Un nouveau rapport sur Credit Suisse révèle comment la banque aurait dissimulé des informations sur des comptes bancaires nazis lors d’une enquête officielle dans les années 1990. En partenariat avec les archives de la RTS, on vous explique l’histoire de ces comptes dits «en déshérence»
Entre 1940 et 1945, en pleine Seconde Guerre mondiale, des banques suisses et la BNS, la Banque nationale suisse, achètent de l’or de la Reichsbank allemande. Le montant total s’élève, selon un premier rapport, entre 1,3 et 1,45 milliard de francs suisses. Il est à noter que, parallèlement à ça, plus ou moins 2,5 milliards de francs sont vendus ou avancés aux Alliés. La Suisse étant neutre, le franc suisse devient le seul moyen de paiement international durant la guerre.
Le problème avec l’or allemand est qu’il a été pris de manière illicite. Il a été découvert après la guerre qu’il provient des réserves des banques centrales de Hollande et de Belgique, mais aussi, en partie, des victimes des camps de concentration.
La BNS, selon ses propres archives, doute de l’origine de cet or dès l’été 1941. Mais continue ses achats, avec l’aval du Conseil fédéral. Leur calcul à l’époque, c’est qu’une telle stratégie protégerait la Suisse d’une invasion allemande. Après la guerre, la Suisse signe l’accord de Washington en 1946. Pour son comportement ambigu avec l’Allemagne nazie, elle s’engage à payer une amende de 250 millions de francs et à faire la lumière sur les comptes en déshérence de victimes juives des persécutions nazies. Mais les banquiers suisses s’y opposent en invoquant le secret bancaire. La Guerre froide commence et détourne l’attention des Alliés.

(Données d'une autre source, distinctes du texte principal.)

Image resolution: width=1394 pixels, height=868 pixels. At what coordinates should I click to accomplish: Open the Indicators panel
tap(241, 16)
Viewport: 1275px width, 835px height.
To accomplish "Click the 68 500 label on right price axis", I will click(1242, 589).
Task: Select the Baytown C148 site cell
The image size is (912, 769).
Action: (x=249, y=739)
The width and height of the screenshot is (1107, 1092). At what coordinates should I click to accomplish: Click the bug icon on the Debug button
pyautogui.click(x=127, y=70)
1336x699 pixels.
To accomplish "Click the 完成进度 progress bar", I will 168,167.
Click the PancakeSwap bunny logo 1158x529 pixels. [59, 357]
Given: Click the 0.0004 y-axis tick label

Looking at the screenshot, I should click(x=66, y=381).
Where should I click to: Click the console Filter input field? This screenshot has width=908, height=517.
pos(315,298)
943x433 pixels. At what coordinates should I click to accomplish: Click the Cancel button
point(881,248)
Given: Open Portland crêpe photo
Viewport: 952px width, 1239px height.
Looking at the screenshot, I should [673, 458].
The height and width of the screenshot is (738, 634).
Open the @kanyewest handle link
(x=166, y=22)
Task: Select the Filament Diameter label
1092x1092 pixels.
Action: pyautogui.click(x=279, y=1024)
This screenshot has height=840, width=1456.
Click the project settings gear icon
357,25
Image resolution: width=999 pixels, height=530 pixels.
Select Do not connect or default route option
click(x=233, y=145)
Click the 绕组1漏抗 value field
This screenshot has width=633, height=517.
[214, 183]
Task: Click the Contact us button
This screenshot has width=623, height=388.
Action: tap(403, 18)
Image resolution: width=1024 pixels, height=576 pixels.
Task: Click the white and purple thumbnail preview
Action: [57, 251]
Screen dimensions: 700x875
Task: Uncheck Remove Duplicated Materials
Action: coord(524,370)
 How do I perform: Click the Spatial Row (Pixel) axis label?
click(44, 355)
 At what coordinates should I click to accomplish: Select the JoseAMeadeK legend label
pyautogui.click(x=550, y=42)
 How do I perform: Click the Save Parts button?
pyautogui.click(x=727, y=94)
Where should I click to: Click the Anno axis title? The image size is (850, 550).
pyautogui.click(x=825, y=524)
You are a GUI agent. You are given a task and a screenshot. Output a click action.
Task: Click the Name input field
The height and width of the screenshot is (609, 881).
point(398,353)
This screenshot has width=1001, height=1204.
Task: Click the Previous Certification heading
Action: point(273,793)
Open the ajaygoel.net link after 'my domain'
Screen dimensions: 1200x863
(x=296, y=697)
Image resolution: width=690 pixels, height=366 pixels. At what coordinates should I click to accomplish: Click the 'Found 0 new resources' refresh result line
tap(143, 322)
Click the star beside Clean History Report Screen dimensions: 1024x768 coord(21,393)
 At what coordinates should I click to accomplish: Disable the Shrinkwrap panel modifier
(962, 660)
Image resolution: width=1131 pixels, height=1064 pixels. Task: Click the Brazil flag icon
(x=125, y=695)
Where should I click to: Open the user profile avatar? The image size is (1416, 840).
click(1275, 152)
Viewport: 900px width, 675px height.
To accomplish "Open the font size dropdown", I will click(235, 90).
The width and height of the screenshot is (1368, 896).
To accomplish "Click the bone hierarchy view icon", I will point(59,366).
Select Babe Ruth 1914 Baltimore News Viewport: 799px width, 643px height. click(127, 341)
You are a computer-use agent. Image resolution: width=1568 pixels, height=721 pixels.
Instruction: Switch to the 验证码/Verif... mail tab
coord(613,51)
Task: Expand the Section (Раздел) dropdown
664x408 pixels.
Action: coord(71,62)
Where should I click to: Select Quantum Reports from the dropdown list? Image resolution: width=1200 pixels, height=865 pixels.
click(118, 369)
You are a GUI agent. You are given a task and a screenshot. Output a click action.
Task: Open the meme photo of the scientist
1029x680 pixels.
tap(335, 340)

Après la chute du mur de Berlin en 1989 et la fin de la Guerre froide, le Congrès juif mondial profite de l’ouverture des pays ex-soviétiques pour tenter de retrouver les biens spoliés aux Juifs par les nazis et les communistes. C’est au cours de ces recherches, focalisées surtout sur les comptes en déshérence, que l’organisation découvre l’existence dans des banques suisses de comptes ayant appartenu à des juifs victimes du nazisme et laissés en déshérence, c’est-à-dire sans héritiers connus. Des descendants de ces personnes tentent, en vain, d’obtenir des renseignements auprès des banques. Celles-ci se retranchent derrière le secret bancaire.
Le Congrès juif mondial, dont le siège est aux Etats-Unis, entame alors une campagne de pression contre la Suisse. Un comité d’enquête est constitué en 1996 pour faire la lumière sur les comptes en déshérence. Il est présidé par Paul Volcker, ancien président de la Fed américaine. En parallèle, une commission indépendante d’experts, plus connue sous le nom de «Commission Bergier», est chargée de faire la lumière sur l’attitude de la Suisse durant la Seconde Guerre mondiale. Les deux commissions livrent leur rapport après des années d’enquête. Ce n’est pas moins de 200 à 400 millions de francs suisses d’avoirs qui appartiendraient à ces comptes en déshérence. Le rapport Bergier dévoile, entre autres, comment la Suisse a refoulé des Juifs en connaissance de cause du danger de mort.
En 2021, Credit Suisse rouvre ses archives et engage un avocat américain spécialiste des fraudes financières, Neil Barofsky, à la suite de soupçons soulevés par une ONG, le Centre Simon Wiesentahl. Mais la banque, qui au passage licencie Barofsky, rend difficile l’accès à certains documents, selon un rapport intermédiaire de l’enquête du Sénat américain. Ce dernier est finalement réintégré après la sortie du rapport.
Ce sont aujourd’hui plusieurs centaines de comptes qui ont été identifiés comme ayant un lien potentiel avec des nazis. Et plusieurs centaines d’intermédiaires, comme des avocats, qui auraient, eux, permis aux nazis de cacher leurs avoirs en Suisse.